#ifndef SCHEDULING_MPI_SCHEDULER_H_
#define SCHEDULING_MPI_SCHEDULER_H_

#ifdef HAVE_MPI

#include "griddingtaskmanager.h"
#include "threadedscheduler.h"

#include <aocommon/queue.h>
#include <aocommon/threadpool.h>
#include <aocommon/uvector.h>

#include <mutex>
#include <thread>
#include <condition_variable>

namespace wsclean {

class MPIScheduler final : public GriddingTaskManager {
 public:
  MPIScheduler(const Settings& settings);
  ~MPIScheduler() final {
    send_task_queue_.Finish();
    Finish();
    send_thread_pool_.FinishParallelExecution();
  }

  /**
   * Main Run function.
   * Either sends the task to another MPI node or runs it locally.
   */
  void Run(GriddingTask&& task,
           std::function<void(GriddingResult&)> finish_callback) final;

  void Finish() final;

  void Start(size_t n_writer_groups) final;

  std::unique_ptr<WriterLock> GetLock(size_t writer_group_index) final {
    // Since WSClean uses a static outputchannel-to-node mapping,
    // synchronisation of writes only needs to happen within a node.
    return local_scheduler_.GetLock(writer_group_index);
  }

 private:
  /**
   * Send a task to a worker node or run it on the master
   */
  void SendToNode(size_t node, std::shared_ptr<GriddingTask> task);

  /**
   * Wait until results are available and push these to the 'ready list'.
   * The loop ends when Finish() is called and all tasks are finished.
   * This function runs in a separate thread.
   */
  void ReceiveLoop();

  /**
   * Gets a node index for executing a (compound) task according
   * to the channel to index mapping.
   * Updates the number of tasks assigned to the node and stores
   * the callback function.
   * @return The index of the node executing the task.
   */
  size_t GetNode(const GriddingTask& task,
                 std::function<void(GriddingResult&)>&& callback);

  /**
   * If any results are available, call the callback functions and remove these
   * results from the ready list.
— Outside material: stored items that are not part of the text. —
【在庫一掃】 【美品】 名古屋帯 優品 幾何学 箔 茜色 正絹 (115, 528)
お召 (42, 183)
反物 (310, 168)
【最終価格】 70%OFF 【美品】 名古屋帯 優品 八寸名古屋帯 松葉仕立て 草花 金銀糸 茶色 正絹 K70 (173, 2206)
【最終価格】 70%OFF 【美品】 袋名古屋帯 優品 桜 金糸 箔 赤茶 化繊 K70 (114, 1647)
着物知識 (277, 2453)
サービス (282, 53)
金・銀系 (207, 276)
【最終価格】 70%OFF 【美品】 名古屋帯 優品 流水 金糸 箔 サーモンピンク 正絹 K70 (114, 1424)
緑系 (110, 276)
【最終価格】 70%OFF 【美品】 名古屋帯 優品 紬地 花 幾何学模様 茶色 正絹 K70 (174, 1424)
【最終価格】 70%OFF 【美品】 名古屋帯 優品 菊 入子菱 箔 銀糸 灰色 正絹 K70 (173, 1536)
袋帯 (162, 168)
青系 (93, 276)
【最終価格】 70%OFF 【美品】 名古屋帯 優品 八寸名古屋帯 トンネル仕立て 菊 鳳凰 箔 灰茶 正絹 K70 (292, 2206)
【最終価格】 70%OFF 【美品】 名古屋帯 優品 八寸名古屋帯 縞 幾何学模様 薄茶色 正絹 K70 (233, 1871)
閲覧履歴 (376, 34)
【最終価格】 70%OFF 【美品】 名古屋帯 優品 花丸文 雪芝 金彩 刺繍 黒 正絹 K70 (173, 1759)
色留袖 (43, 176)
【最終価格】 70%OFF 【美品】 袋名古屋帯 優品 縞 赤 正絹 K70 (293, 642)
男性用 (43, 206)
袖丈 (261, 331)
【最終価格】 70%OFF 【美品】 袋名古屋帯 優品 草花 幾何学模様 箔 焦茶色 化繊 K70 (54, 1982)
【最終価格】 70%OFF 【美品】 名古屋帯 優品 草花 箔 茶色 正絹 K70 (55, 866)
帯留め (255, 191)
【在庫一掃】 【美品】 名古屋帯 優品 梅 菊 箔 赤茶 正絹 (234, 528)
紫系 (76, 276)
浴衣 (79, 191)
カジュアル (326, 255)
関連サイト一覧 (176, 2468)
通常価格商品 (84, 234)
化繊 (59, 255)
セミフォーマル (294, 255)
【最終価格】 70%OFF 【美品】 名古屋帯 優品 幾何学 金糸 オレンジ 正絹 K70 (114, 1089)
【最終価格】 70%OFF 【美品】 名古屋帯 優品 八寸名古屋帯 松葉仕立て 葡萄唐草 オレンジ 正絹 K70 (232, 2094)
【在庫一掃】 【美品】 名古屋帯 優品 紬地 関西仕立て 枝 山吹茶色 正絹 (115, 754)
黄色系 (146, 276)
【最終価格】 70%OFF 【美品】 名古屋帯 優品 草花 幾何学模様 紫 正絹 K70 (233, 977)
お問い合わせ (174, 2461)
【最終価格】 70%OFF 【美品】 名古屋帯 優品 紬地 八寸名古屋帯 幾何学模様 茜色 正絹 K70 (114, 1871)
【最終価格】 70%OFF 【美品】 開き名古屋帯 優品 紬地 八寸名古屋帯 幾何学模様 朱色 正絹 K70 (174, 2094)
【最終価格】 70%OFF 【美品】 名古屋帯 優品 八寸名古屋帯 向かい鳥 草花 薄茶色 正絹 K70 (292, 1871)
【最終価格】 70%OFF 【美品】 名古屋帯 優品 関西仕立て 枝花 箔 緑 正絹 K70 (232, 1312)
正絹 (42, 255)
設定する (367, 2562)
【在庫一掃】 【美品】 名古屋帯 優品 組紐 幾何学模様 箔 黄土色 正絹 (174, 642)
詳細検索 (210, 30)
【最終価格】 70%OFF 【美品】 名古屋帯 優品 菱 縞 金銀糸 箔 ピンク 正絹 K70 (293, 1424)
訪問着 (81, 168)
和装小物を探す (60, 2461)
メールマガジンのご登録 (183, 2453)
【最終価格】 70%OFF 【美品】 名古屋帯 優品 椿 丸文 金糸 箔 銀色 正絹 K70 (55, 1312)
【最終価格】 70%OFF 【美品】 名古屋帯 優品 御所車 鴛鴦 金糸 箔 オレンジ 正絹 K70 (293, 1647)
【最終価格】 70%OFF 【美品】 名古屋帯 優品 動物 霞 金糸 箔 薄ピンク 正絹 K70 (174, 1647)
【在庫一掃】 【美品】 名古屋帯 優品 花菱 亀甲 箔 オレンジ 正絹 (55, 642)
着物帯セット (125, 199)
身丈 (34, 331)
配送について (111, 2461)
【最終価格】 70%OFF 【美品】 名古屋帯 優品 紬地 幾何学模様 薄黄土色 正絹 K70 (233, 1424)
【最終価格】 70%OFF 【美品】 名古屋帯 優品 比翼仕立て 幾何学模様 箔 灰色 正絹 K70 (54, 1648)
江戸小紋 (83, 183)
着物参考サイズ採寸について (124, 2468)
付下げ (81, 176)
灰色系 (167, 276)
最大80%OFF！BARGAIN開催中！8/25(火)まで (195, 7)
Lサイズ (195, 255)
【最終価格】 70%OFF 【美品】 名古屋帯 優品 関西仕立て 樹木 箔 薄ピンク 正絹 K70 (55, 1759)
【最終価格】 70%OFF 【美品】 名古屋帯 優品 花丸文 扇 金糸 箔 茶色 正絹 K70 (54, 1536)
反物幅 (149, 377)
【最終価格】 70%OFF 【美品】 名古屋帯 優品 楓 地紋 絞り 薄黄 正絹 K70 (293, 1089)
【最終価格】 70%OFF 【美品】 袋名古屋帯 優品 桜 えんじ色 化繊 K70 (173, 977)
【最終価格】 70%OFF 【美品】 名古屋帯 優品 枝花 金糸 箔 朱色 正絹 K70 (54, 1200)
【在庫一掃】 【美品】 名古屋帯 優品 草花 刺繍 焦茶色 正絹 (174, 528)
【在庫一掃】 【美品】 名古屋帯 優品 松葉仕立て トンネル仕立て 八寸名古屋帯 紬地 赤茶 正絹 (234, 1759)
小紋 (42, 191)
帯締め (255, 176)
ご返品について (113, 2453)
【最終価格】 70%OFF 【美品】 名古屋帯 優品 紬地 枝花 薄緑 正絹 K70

This function
   * should be called by the main thread only, so that the user of the MPI
   * scheduler does not need to synchronize.
   *
   * This function is UNSYNCHRONIZED: the caller should
   * hold the mutex locked while calling it.
   */
  void ProcessReadyList_UNSYNCHRONIZED();

  /**
   * Return true if any tasks are still running on worker nodes.
   * Remember that the return value is independent of the state of the
   * main node: when the main node is gridding, it will nevertheless
   * return false if the other nodes are not running tasks.
   *
   * This function is UNSYNCHRONIZED: the caller should
   * hold the mutex locked while calling it.
   */
  bool AWorkerIsRunning_UNSYNCHRONIZED();

  void ProcessGriddingResult(size_t node, size_t body_size);
  /**
   * Stores 'result' in _readyList and updates the available slots of 'node'.
   */
  void StoreResult(GriddingResult&& result, int node);

  bool is_running_ = false;
  bool is_finishing_ = false;
  std::condition_variable notify_;
  std::mutex mutex_;
  std::thread receive_thread_;
  /** Stores results of ready tasks. */
  std::vector<GriddingResult> ready_list_;
  /** Stores callbacks, indexed by task id. */
  std::map<size_t, std::function<void(GriddingResult&)>> callbacks_;

  /**
   * Available execution room for tasks for each node.
   * This is intially set to `room_per_node_` and is reduced/increased as tasks
   * are sent/completed.
   * A compound task; with multiple facets, counts as multiple tasks,
   * with the quantity determined by `task.num_parallel_gridders_`.
   * When room is <= 0 no further tasks are sent until room becomes > 0.
   * The room can become negative if the scheduler has sent more tasks to the
   * node than `room_per_node_` suggests it is capable of executing in parallel.
   * This situation occurs if a compound task is being sent pre-emptively. When
   * the node finishes a task, it can then immediately start with the
   * pre-emptively sent task instead of waiting for a new task. Or even start to
   * process the second in an overlapped manner as the first task starts to
   * complete.
   */
  std::vector<int> available_room_;
  int room_per_node_;
  /** Stores task size, indexed by task id. */
  std::map<size_t, size_t> task_size_;

  /**
   * Prevent more than one concurrent send per node at a time.
   */
  aocommon::UVector<bool> node_is_sending_;

  /**
   * The lower-level local scheduler on an MPI node.
   * Using the threaded scheduler ensures that gridding uses a separate thread.
   */
  ThreadedScheduler local_scheduler_;

  /**
   * Internal task queue to enable sending multiple MPI tasks in parallel.
   */
  aocommon::ThreadPool send_thread_pool_;
  aocommon::TaskQueue<std::function<void()>> send_task_queue_;
};

}  // namespace wsclean

#endif  // HAVE_MPI

#endif  // MPI_SCHEDULER_H